** Opening TASK MATERIAL block **

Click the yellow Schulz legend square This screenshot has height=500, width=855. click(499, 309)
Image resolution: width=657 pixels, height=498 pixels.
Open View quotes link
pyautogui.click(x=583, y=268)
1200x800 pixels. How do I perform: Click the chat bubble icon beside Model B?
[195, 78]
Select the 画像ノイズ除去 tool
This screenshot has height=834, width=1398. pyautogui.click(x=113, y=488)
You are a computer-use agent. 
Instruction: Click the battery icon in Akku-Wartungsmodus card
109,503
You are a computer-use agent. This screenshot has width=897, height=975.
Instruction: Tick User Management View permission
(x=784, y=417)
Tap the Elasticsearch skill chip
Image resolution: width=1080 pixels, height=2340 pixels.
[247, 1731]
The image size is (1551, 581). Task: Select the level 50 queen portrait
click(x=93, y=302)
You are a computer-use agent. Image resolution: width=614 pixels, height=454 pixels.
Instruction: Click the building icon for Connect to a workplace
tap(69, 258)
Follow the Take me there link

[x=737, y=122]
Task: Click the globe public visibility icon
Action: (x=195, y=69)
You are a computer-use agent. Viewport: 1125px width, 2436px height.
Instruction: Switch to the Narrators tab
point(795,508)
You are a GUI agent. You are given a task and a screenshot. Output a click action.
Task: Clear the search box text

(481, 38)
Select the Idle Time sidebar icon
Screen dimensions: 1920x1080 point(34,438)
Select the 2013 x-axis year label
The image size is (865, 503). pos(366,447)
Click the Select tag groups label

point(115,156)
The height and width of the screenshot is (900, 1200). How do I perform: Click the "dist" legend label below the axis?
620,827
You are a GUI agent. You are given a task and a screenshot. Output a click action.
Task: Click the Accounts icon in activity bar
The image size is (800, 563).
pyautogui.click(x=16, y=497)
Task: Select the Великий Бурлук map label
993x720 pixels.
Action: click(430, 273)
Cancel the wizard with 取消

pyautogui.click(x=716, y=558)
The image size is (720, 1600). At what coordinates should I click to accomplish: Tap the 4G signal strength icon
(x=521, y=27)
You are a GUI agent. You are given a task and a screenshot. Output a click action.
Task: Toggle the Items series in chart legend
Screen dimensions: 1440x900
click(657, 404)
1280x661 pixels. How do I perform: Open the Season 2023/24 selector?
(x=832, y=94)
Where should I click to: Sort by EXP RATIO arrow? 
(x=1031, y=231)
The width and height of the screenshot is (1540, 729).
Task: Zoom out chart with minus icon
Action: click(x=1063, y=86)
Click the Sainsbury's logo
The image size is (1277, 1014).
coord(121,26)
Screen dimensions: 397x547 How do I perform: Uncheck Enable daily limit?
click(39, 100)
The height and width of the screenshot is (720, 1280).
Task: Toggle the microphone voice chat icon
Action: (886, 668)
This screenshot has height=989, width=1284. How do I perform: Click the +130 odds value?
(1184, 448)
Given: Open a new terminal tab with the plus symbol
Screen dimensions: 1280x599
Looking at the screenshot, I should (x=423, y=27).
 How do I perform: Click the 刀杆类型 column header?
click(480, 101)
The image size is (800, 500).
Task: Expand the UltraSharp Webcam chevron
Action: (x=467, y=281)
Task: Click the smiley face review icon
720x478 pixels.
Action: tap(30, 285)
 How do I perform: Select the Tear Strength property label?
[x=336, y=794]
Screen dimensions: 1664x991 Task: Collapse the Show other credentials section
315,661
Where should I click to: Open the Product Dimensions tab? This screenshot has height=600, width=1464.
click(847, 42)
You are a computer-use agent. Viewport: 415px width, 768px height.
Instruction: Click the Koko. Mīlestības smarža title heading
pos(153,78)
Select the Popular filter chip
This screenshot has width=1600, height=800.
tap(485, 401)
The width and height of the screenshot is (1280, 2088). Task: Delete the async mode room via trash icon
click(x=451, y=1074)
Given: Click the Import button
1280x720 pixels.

** Closing TASK MATERIAL block **

* WHAT THE TASK ASKS *
Consider the entries above and return each line with the string "Viewport".

* RESPONSE TO THE TASK *
You are a computer-use agent. Viewport: 1125px width, 2436px height.
You are a computer-use agent. Viewport: 415px width, 768px height.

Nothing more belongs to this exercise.